Learning about world cultures via Google Autocomplete
Out of curiosity, I was looking how a browser interacts with the Google Instant
backend. While looking at the HTTP exchanges via Firebug, I first asked myself
why they’re encoding HTML and JS with \xYY
escape sequences, then why the
very same JS functions are sent back and forth on every request, and later I
stumbled upon the google.com/s?q=QUERY
JSONp service.
Give it a query, and it’ll return the suggested related phrases that are used to build the menu under the search input while using suggestions and/or instant (didn’t dig too much into all the other parameters).

*DATASET CONTENT*:
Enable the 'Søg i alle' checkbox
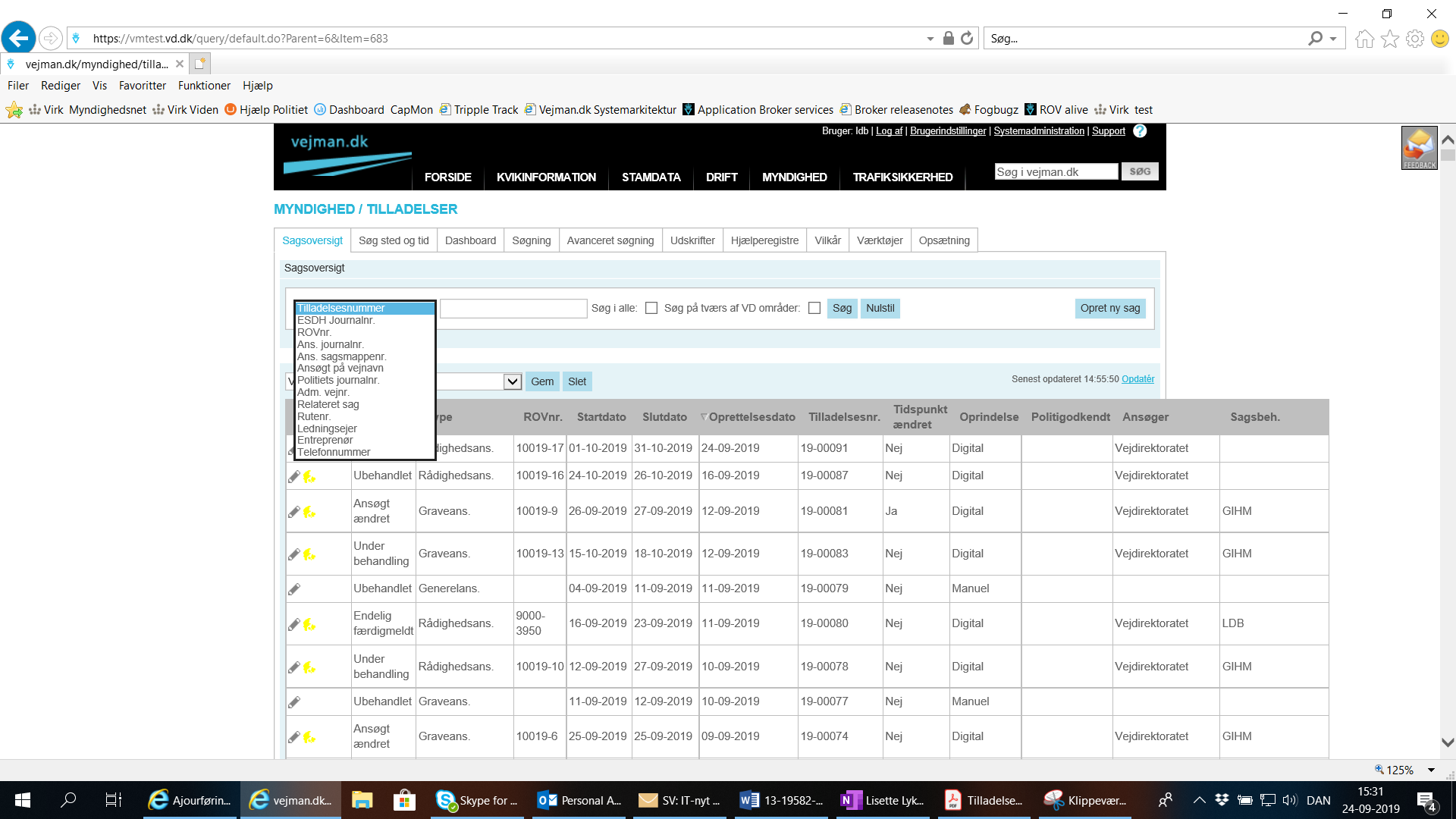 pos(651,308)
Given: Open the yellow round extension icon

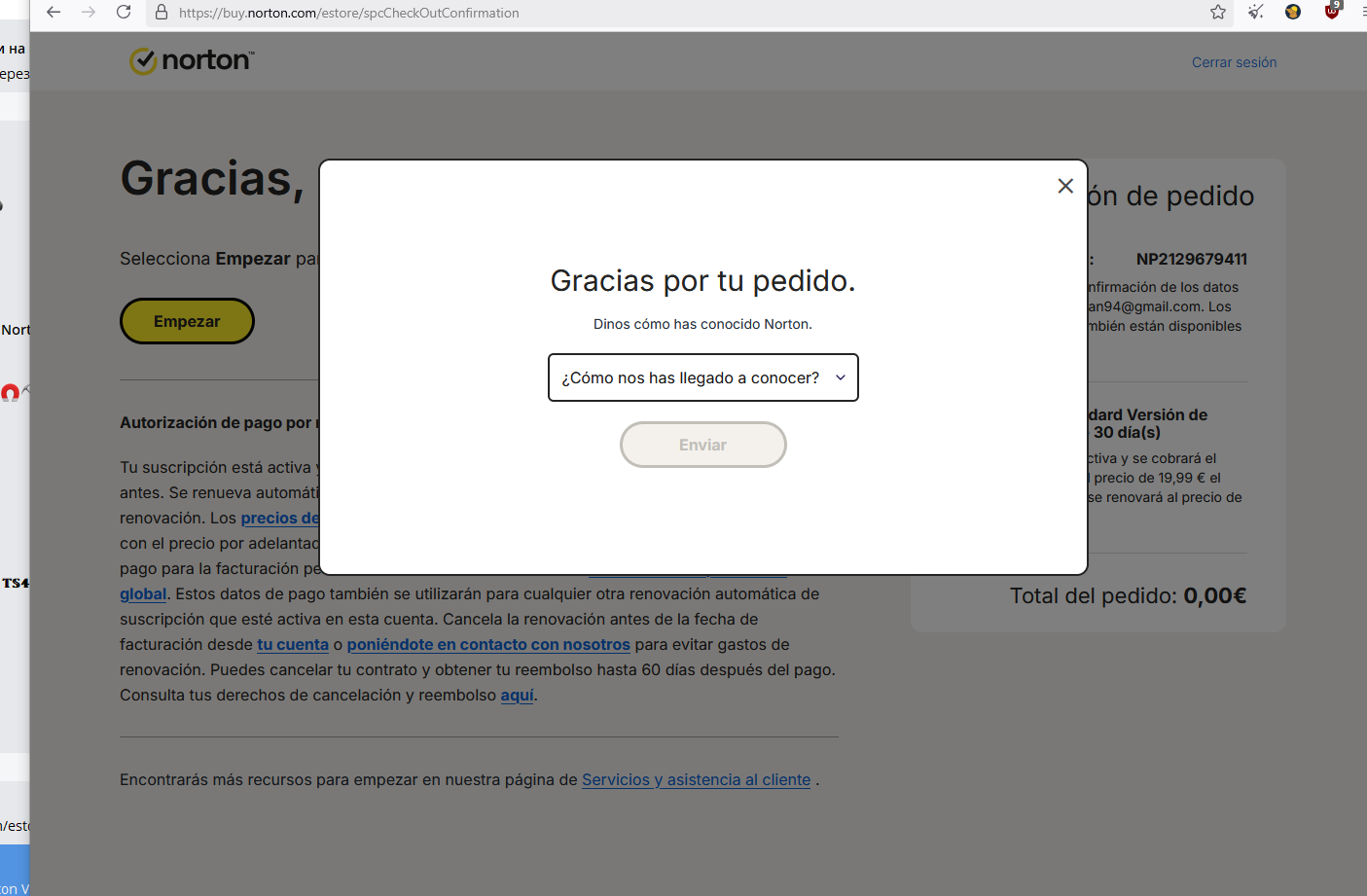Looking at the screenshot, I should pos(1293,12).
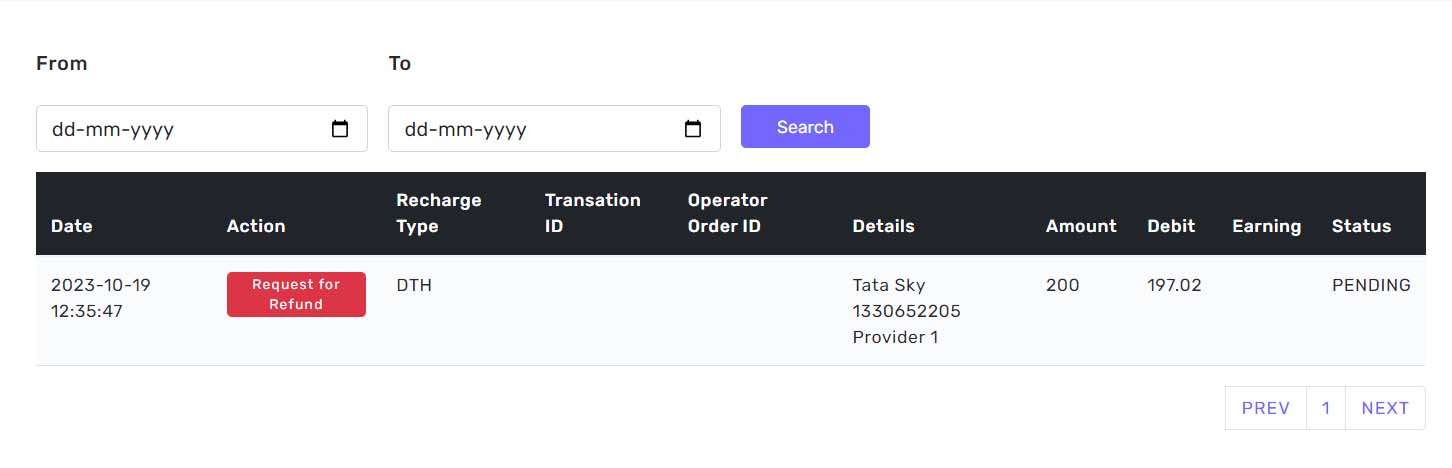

*OBJECTIVE 1*: According to the post on Google Autocomplete, which tool did the writer use to watch the HTTP exchanges?
*OBJECTIVE 2*: Pick up the post on Google Autocomplete after its final sentence and carry it on.

*EXERCISE OUTPUT 1*: Firebug.

*EXERCISE OUTPUT 2*:
Anyway, what’s interesting is that, of course, the suggestions are customized
on a per-country basis. To show the differences explicitly, let’s ask the
service the simplest query possible, a
:
For Italy you’ll get:
$ curl http://www.google.it/s?q=a
window.google.ac.h(["a",[["ansa","","0"],
["alice","","1"],["alitalia","","2"],["alice mail","","3"],
["apple","","4"],["agenzia delle entrate","","5"],
["audi","","6"],["aci","","7"],["autoscout","","8"],
["atm","","9"]],"","","","","",{}])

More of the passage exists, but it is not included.